→ **Set task**
Rewrite the stretch from the line containing "Select 別のプログラムを選択(C) option" through the line containing "Action: tap(39, 703)", switching "submarine" to "torpedo" and leaving everything else as it is.
— Start Exercise materials —
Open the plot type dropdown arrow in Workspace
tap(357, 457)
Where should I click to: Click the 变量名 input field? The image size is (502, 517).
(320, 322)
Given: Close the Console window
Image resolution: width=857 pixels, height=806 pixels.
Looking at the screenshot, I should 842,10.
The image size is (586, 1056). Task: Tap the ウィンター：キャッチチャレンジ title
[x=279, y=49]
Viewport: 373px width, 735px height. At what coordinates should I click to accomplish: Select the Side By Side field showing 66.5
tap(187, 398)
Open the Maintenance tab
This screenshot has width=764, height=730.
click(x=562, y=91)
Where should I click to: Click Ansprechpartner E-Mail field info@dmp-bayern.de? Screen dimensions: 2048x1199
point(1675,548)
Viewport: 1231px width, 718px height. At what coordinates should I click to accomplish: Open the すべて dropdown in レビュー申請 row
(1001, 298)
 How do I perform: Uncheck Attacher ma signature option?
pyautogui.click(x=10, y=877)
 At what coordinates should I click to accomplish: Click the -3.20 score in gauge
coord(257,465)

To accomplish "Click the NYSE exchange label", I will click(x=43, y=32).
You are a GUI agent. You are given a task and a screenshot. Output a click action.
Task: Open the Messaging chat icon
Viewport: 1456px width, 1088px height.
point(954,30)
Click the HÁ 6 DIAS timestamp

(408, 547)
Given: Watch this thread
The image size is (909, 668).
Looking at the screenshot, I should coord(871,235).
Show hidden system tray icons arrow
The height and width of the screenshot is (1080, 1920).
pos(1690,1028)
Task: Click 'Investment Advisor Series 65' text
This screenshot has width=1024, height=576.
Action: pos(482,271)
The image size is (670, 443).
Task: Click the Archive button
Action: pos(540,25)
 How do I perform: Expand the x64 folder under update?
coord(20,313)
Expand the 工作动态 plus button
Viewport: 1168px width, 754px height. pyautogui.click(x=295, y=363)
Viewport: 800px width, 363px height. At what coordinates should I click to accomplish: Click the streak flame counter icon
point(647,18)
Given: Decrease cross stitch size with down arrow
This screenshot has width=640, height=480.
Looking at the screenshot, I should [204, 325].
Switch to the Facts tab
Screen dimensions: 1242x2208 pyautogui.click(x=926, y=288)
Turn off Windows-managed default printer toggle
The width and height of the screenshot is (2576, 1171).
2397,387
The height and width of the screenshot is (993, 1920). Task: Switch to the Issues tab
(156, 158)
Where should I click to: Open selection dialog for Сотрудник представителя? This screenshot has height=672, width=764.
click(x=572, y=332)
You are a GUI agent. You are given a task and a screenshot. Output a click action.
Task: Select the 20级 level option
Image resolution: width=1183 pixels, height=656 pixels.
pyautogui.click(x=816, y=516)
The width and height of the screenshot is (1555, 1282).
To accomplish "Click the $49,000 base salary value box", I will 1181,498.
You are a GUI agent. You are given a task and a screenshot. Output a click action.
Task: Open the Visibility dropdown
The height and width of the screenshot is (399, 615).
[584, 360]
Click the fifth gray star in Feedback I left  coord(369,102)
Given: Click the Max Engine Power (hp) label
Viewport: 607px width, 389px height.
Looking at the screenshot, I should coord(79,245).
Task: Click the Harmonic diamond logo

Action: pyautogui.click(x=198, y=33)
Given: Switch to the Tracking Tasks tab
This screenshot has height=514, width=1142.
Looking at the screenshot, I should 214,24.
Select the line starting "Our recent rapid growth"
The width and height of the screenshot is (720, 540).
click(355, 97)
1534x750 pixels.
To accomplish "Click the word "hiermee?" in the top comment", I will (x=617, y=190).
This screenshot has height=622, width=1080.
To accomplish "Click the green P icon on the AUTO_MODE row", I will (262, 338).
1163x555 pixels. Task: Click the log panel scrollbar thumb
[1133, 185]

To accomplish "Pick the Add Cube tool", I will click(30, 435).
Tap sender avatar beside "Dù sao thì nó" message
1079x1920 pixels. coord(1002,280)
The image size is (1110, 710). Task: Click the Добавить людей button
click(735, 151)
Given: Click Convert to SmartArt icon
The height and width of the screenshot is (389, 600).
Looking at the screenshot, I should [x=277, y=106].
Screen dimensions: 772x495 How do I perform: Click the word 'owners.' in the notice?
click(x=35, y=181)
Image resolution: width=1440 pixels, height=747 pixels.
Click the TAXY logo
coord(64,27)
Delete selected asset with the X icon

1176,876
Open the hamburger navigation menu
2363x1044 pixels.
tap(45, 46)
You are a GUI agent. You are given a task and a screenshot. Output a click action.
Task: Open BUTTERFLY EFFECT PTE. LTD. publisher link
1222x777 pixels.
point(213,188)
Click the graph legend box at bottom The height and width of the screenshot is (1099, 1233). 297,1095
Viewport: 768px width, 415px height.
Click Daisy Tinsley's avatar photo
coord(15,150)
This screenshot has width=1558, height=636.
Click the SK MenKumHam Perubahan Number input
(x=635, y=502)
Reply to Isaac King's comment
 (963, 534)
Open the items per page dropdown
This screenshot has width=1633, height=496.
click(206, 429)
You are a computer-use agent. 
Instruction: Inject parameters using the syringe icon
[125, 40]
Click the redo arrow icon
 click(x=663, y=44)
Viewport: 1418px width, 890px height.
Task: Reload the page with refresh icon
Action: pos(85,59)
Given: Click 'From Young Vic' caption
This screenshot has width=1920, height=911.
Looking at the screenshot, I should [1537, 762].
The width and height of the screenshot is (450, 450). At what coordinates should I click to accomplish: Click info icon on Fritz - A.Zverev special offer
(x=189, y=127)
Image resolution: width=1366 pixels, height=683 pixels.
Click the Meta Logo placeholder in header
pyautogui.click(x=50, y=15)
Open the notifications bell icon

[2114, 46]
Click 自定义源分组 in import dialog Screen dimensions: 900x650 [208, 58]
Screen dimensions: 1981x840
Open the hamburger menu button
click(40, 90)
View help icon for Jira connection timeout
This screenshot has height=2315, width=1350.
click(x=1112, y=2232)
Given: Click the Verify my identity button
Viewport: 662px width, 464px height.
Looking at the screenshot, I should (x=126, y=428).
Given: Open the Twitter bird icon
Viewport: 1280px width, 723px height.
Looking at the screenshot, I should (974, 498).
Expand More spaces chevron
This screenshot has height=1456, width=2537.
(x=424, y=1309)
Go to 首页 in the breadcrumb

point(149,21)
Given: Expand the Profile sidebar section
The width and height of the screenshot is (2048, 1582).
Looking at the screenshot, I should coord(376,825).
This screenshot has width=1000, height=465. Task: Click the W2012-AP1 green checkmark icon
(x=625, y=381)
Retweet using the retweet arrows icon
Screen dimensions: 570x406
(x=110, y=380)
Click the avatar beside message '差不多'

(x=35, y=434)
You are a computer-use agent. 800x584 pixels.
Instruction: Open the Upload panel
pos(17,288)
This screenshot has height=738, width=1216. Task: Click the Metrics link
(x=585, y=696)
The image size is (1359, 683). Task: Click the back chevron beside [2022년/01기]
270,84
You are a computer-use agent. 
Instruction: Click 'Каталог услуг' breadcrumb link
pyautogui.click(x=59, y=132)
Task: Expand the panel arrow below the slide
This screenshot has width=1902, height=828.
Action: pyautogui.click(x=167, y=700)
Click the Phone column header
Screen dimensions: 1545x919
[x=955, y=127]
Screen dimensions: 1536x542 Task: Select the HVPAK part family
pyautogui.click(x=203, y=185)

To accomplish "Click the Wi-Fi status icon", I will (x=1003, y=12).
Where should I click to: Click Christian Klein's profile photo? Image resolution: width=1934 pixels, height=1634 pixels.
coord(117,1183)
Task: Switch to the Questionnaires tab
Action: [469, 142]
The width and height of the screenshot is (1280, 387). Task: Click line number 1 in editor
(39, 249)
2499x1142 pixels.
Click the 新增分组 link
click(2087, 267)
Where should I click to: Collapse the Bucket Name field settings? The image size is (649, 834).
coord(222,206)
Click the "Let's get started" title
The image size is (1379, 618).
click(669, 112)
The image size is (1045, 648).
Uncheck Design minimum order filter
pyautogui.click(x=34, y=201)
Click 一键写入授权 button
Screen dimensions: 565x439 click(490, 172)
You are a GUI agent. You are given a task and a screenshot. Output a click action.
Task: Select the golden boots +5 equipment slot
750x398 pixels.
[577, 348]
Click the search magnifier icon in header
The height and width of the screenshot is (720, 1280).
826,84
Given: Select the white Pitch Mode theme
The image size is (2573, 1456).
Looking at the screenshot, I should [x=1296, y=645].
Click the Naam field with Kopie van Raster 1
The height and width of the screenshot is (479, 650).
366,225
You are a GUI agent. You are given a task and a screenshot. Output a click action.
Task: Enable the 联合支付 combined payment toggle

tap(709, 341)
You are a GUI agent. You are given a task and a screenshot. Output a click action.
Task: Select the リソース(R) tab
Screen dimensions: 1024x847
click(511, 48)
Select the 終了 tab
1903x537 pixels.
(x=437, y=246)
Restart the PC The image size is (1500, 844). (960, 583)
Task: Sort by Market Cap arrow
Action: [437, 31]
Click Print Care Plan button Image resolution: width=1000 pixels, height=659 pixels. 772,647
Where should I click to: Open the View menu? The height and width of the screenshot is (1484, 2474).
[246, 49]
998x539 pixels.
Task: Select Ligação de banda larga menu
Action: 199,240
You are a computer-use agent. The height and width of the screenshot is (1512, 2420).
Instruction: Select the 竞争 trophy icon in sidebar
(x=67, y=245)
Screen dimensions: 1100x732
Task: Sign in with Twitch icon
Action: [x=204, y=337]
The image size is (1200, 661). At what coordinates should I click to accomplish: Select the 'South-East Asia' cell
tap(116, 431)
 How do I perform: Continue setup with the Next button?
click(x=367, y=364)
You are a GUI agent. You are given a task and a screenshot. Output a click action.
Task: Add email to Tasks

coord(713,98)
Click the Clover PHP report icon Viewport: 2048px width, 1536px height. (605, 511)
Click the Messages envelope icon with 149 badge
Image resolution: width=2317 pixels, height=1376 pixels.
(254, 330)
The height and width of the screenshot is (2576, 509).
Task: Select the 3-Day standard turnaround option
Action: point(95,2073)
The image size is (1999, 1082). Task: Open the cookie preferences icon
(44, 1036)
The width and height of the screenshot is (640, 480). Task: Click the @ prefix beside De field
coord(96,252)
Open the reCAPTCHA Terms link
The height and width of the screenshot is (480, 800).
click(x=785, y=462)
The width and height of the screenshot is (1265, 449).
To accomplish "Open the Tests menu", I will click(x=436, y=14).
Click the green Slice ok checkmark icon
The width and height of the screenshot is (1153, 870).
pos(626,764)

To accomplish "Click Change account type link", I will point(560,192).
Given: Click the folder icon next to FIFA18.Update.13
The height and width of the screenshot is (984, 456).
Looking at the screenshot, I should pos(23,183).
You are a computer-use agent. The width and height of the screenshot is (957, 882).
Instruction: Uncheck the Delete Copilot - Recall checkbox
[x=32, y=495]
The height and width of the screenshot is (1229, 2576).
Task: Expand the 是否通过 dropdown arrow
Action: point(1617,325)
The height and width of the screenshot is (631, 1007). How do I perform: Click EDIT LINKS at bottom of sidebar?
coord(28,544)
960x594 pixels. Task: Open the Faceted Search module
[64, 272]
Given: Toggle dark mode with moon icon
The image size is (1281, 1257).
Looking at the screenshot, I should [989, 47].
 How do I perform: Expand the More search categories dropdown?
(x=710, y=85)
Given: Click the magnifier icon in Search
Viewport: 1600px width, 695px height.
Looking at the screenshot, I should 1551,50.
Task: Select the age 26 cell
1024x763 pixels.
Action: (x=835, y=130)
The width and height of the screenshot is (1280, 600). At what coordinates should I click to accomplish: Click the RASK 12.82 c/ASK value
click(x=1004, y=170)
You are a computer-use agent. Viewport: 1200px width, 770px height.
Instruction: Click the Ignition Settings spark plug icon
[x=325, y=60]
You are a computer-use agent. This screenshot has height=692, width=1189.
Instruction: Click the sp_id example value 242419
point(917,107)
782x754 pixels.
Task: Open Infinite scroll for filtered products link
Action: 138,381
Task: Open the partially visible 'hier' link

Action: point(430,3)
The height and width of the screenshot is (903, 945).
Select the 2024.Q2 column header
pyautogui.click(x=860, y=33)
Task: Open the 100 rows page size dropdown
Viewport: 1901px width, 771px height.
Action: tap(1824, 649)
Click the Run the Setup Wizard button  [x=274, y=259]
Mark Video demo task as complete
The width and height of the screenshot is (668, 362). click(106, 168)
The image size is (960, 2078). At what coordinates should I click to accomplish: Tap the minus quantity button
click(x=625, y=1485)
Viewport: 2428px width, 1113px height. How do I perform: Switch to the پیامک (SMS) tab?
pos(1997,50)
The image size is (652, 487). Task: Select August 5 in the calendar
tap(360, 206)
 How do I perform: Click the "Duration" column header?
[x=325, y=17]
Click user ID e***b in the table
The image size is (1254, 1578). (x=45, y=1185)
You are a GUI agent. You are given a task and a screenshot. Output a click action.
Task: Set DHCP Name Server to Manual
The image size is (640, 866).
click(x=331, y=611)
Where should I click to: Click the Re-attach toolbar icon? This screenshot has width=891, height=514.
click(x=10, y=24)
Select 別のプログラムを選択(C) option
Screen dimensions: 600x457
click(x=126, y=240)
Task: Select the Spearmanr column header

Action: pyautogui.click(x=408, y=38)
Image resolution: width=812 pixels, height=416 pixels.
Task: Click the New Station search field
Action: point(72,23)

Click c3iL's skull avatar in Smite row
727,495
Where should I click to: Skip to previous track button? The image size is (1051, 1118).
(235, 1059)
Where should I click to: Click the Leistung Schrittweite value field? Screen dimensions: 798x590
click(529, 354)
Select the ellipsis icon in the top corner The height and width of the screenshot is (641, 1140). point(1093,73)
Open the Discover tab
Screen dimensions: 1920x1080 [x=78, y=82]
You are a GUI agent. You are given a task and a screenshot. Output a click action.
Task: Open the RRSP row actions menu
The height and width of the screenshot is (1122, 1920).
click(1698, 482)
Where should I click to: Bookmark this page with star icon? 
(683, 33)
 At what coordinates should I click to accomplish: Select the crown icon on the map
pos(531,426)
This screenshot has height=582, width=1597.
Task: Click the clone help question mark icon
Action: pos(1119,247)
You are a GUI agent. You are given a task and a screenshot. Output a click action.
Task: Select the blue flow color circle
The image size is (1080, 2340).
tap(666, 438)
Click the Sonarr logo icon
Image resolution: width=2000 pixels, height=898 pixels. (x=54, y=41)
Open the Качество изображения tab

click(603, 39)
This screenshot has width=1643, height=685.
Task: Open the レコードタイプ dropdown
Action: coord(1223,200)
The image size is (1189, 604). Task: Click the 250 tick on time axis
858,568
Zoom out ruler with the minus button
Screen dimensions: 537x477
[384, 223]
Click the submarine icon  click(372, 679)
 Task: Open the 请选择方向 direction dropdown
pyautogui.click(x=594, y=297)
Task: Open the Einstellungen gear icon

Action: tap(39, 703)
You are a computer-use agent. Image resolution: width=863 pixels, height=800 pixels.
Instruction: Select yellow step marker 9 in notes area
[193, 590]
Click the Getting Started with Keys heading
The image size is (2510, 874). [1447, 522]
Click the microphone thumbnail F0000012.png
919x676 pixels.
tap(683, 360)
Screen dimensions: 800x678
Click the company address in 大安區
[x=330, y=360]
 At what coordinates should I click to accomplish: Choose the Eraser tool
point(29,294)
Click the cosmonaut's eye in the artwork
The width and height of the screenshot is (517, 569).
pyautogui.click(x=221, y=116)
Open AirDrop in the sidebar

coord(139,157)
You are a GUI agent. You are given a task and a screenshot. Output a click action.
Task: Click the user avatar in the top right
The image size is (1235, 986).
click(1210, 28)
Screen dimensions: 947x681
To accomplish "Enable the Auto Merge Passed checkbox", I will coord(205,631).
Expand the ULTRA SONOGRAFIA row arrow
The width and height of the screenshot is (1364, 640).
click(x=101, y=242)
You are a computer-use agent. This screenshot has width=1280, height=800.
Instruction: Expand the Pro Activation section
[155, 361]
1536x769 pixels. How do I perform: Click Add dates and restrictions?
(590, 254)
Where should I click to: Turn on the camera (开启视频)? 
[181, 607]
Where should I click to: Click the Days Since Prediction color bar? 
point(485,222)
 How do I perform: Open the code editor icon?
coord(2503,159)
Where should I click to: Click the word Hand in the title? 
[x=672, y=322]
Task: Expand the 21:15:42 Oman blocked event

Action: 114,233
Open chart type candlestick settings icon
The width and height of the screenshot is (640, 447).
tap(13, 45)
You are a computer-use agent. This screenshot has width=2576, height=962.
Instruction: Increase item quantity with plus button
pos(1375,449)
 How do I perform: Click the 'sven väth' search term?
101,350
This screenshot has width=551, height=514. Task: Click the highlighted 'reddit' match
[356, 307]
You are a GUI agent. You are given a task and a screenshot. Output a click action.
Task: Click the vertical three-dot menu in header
— End Exercise materials —
→ **Full response**
Select 別のプログラムを選択(C) option
Screen dimensions: 600x457
click(x=126, y=240)
Task: Select the Spearmanr column header

Action: pyautogui.click(x=408, y=38)
Image resolution: width=812 pixels, height=416 pixels.
Task: Click the New Station search field
Action: point(72,23)

Click c3iL's skull avatar in Smite row
727,495
Where should I click to: Skip to previous track button? The image size is (1051, 1118).
(235, 1059)
Where should I click to: Click the Leistung Schrittweite value field? Screen dimensions: 798x590
click(529, 354)
Select the ellipsis icon in the top corner The height and width of the screenshot is (641, 1140). point(1093,73)
Open the Discover tab
Screen dimensions: 1920x1080 [x=78, y=82]
You are a GUI agent. You are given a task and a screenshot. Output a click action.
Task: Open the RRSP row actions menu
The height and width of the screenshot is (1122, 1920).
click(1698, 482)
Where should I click to: Bookmark this page with star icon? 
(683, 33)
 At what coordinates should I click to accomplish: Select the crown icon on the map
pos(531,426)
This screenshot has height=582, width=1597.
Task: Click the clone help question mark icon
Action: pos(1119,247)
You are a GUI agent. You are given a task and a screenshot. Output a click action.
Task: Select the blue flow color circle
The image size is (1080, 2340).
tap(666, 438)
Click the Sonarr logo icon
Image resolution: width=2000 pixels, height=898 pixels. (x=54, y=41)
Open the Качество изображения tab

click(603, 39)
This screenshot has width=1643, height=685.
Task: Open the レコードタイプ dropdown
Action: coord(1223,200)
The image size is (1189, 604). Task: Click the 250 tick on time axis
858,568
Zoom out ruler with the minus button
Screen dimensions: 537x477
[384, 223]
Click the torpedo icon  click(372, 679)
 Task: Open the 请选择方向 direction dropdown
pyautogui.click(x=594, y=297)
Task: Open the Einstellungen gear icon

Action: tap(39, 703)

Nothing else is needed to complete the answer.